Томми, торопясь и сбиваясь, рассказал о разговоре со Сью-Линн. Лицо Марио

потемнело, но он только сказал:

– Ничего, Везунчик. Тогда я все равно не смог бы с ней разговаривать. Но

перезвонить, наверное, придется. Я знаю, чего она хочет.

– Чего?

Марио вздохнул.

– Я задолжал ей кучу денег. Когда мы развелись, я согласился платить алименты.

А потом сбежал, и вышло так, что она получила только тот первый чек. Когда мы

вернулись домой, она прислала письмо, но я… я так и не набрался духу его

открыть. Пожалуй, не стоит винить ее за то, что она готова обратиться в суд. На

самом деле полезно было бы иметь под рукой жену. Пусть и бывшую. Я бы не был

первым геем в Голливуде, который женился ради прикрытия. Правда, – добавил

он, – ей пришлось бы узнать правду. О нас.

– Господи, – сказал Томми. – Может, сразу в редакцию «Таймс» позвоним?

– Да нет же, Том.
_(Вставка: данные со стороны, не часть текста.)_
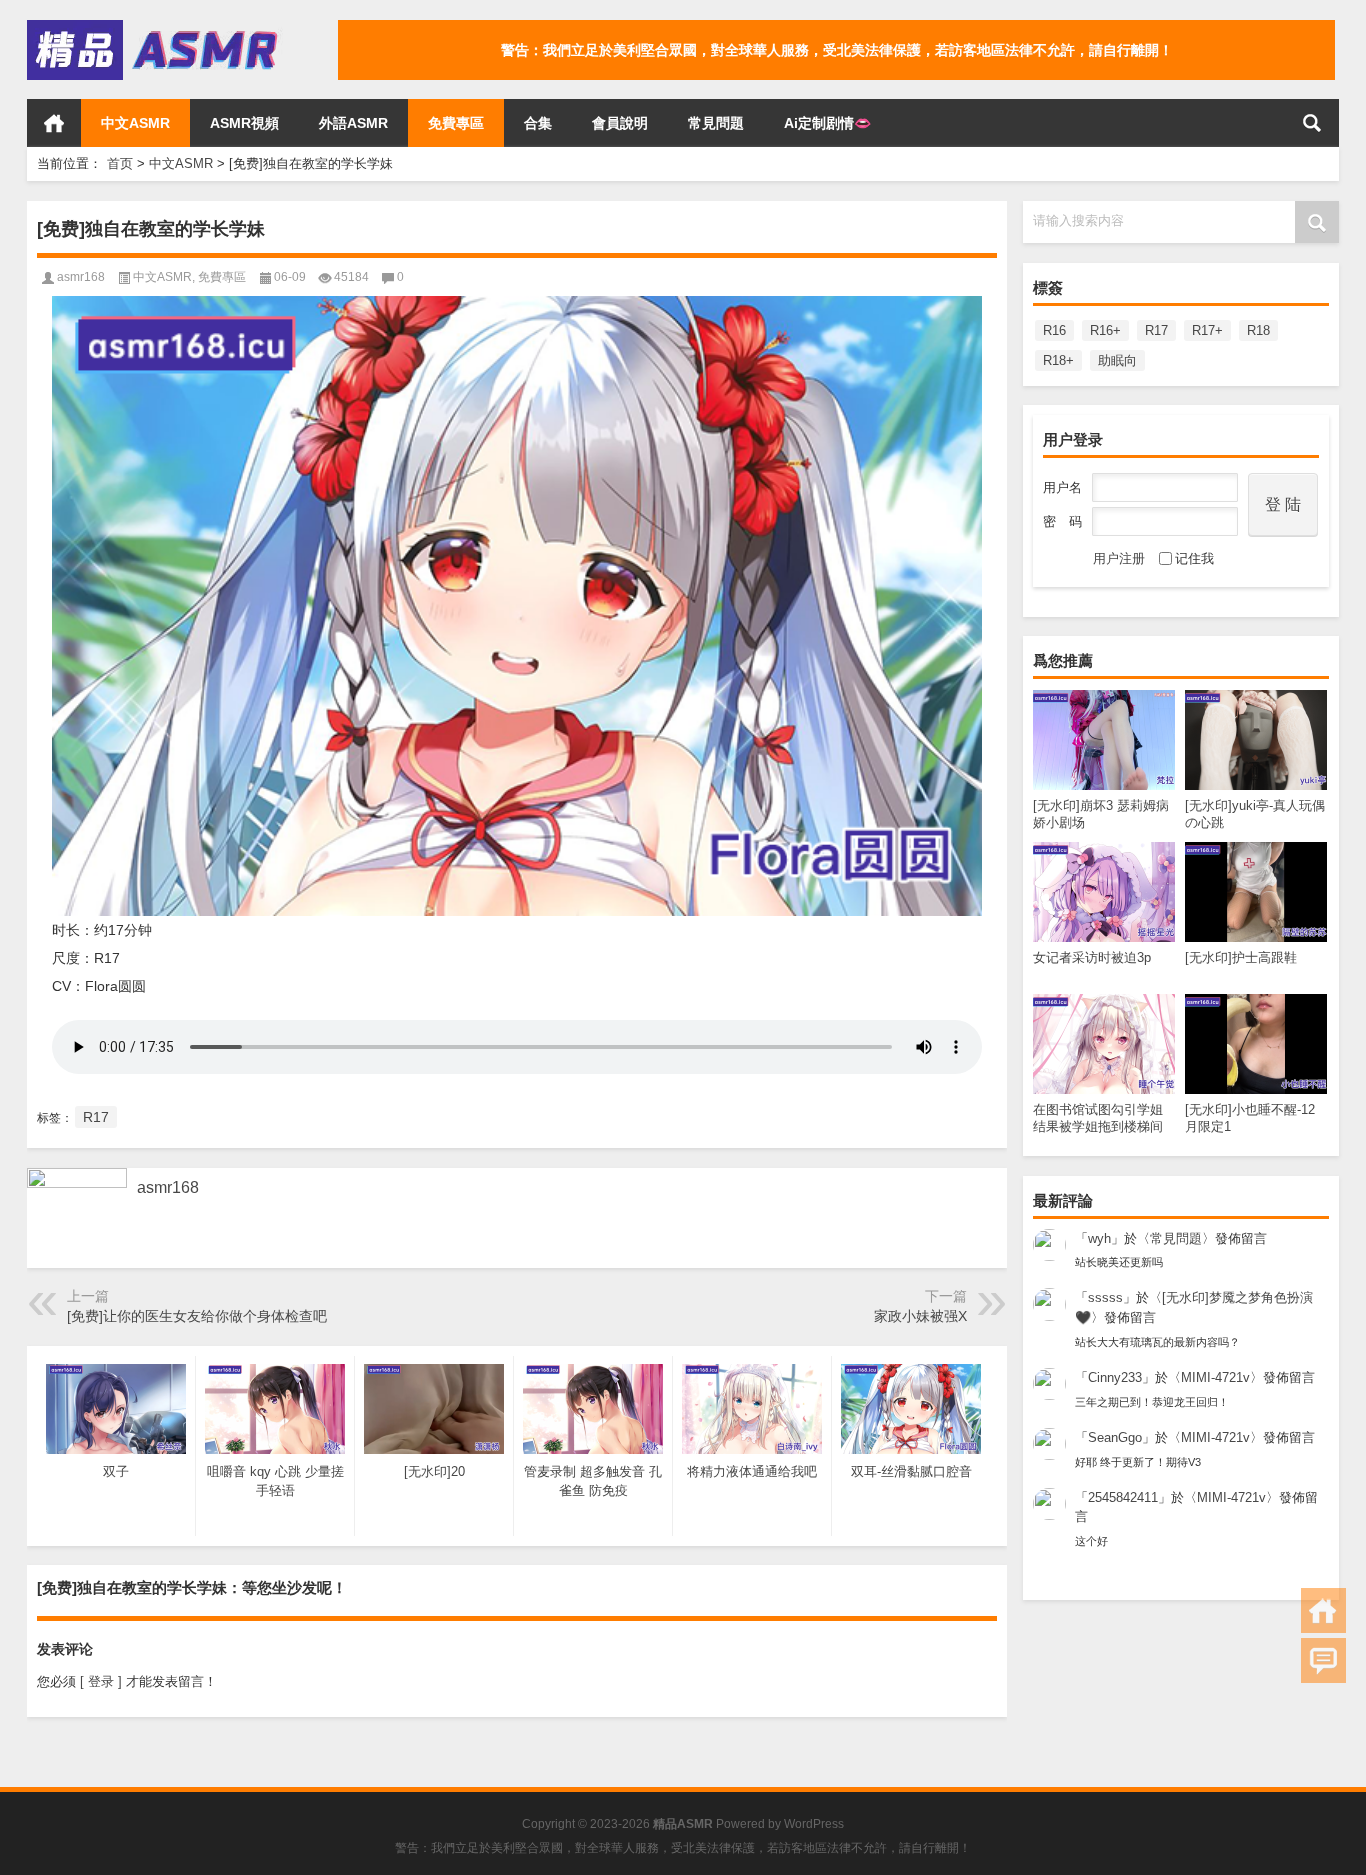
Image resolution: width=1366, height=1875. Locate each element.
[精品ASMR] (155, 26)
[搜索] (1312, 123)
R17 (1156, 330)
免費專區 (456, 123)
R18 (1258, 330)
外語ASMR (353, 123)
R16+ (1105, 330)
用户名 (1062, 487)
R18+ (1058, 360)
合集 (538, 123)
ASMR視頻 (244, 123)
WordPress (814, 1824)
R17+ (1207, 330)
Слушай, я обещал когда-нибудь рассказать тебе всю историю

целиком. Обо мне и Сьюзан.

У Томми в животе поселилась сосущая пустота.

– Ты мне ничего не должен.

– Нет, я хочу рассказать. Про это и еще кое-что. Знаешь, когда мы разошлись, я

решил, что ты тоже женишься.

– Ты сбрендил? – рассмеялся Томми. – Как ты можешь такое говорить?

– Мы мало обсуждали это, Том. Только один раз, когда ехали в грузовике, помнишь? Например, я до сих пор не знаю, как ты относишься к женщинам, потому что стоило коснуться этой темы, как у нас все шло наперекосяк.

– Я был дураком, – мрачно сказал Томми.

– Вовсе нет, – возразил Марио. – Ты был ребенком. Я просто не понимал, как

много в тебе детского. Ты так разумно себя вел, что я никогда не задумывался, сколько тебе на самом деле лет.

Томми смутно припомнил, что и Анжело как-то сказал нечто подобное.

– Веришь или нет, Везунчик, но когда ты ушел… когда мы рассорились… только

одно удерживало меня от того, чтобы бросить Старра, обыскать всю страну, приползти к тебе на коленях, если понадобится…

– Мэтт, дружище, не надо…

– Нет, послушай, Везунчик. Я все повторял себе, что немало мальчишек твоего

возраста западают на какого-нибудь одного парня. Ты все свое время проводил

со мной, и у тебя просто не было возможности выяснить, что ты чувствуешь к

девушкам. Я был у тебя первым, тебе не было с чем сравнить. И я решил, что раз

меня нет, ты сможешь, наконец… погоди, Томми, дай закончить… я решил, что

теперь ты можешь попробовать с девушкой и узнать, на самом ли деле…

действительно ли ты гомосексуален, либо просто слишком сильно на мне

зациклился.

Томми разгладил складку на простыни.

– Вообще-то, – тихо сказал он, – я и сам думал что-то в этом роде. В тот первый

год было много девушек. Но все чувствовалось как-то неправильно. Для меня это

ничего не значило. Просто возможность… – он ощутил, как кровь приливает к

щекам, – в армии мы говорили «спустить». Не более того.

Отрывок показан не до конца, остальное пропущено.